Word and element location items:

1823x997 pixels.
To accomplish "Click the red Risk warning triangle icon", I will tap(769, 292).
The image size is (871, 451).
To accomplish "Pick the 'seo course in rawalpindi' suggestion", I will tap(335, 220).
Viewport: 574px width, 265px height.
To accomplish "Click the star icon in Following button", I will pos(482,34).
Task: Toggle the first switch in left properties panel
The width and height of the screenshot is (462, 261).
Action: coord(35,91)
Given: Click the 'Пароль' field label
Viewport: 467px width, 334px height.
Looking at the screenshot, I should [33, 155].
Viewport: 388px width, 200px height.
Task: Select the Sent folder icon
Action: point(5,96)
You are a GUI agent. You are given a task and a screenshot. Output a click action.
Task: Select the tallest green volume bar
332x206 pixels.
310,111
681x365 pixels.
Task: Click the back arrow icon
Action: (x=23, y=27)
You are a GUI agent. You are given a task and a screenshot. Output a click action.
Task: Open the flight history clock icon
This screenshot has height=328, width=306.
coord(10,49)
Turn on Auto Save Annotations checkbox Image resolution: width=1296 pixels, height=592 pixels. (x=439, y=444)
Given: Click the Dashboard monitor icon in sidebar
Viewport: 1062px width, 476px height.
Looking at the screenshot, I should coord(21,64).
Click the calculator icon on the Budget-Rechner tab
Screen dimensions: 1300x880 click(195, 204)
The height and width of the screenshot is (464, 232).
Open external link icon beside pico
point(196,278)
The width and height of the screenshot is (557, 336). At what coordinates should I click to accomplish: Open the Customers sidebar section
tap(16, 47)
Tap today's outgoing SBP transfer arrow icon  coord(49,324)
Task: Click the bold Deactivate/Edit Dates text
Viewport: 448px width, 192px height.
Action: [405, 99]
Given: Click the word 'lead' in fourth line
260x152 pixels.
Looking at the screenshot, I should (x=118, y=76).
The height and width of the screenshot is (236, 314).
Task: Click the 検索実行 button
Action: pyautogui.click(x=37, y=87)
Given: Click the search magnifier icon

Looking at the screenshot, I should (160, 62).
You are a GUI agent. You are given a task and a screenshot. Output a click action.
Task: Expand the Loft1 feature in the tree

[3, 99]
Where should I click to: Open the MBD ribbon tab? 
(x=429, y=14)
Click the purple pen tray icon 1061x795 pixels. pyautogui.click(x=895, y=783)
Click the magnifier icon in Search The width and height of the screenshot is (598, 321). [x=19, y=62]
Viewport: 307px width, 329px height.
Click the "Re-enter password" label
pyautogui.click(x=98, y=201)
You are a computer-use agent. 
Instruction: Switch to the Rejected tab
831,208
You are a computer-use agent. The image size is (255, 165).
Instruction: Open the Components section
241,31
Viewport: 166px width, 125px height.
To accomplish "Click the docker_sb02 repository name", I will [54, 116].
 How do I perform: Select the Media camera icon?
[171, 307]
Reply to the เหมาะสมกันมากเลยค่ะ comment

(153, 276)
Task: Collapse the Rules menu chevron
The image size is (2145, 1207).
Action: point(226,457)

The task: Write out everything from the line containing "How do I perform: Select" down to the end of the items, without changing anything.

Written answer:
 How do I perform: Select the Media camera icon?
[171, 307]
Reply to the เหมาะสมกันมากเลยค่ะ comment

(153, 276)
Task: Collapse the Rules menu chevron
The image size is (2145, 1207).
Action: point(226,457)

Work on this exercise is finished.